WHAT YOU NEED TO DO: Reproduce everything in the LibSA4Py project description from "Given Python repositories, run" down to "store processed projects.", word for word.

DOCUMENT SEGMENT:
Skip to main content

LibSA4Py: Light-weight static analysis for extracting type hints and features

Project description

Intro

PyPI version GH Workflow codecov

LibSA4Py is a static analysis library for Python, which extracts type hints and features for training ML-based type inference models.

Requirements

  • Python 3.7 or newer (Python 3.8 is recommended)
  • Watchman (for running pyre) [Optional]
  • MacOS or Linux systems

Quick Installation

git clone https://github.com/saltudelft/libsa4py.git
cd libsa4py && pip install .

Usage

Processing projects

Given Python repositories, run the following command to process source code files and generate JSON-formatted outputs:

libsa4py process --p $REPOS_PATH --o $OUTPUT_PATH --d $DUPLICATE_PATH --j $WORKERS_COUNT --l $LIMIT --c --no-nlp --pyre

Description:

  • --p $REPOS_PATH: The path to the Python corpus or dataset.
  • --o $OUTPUT_PATH: Path to store processed projects.

SUPPLIED MATERIAL:

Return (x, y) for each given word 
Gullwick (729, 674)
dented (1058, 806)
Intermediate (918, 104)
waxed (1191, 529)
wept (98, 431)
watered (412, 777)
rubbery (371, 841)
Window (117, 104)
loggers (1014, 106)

TASK RESPONSE:
Given Python repositories, run the following command to process source code files and generate JSON-formatted outputs:

libsa4py process --p $REPOS_PATH --o $OUTPUT_PATH --d $DUPLICATE_PATH --j $WORKERS_COUNT --l $LIMIT --c --no-nlp --pyre

Description:

  • --p $REPOS_PATH: The path to the Python corpus or dataset.
  • --o $OUTPUT_PATH: Path to store processed projects.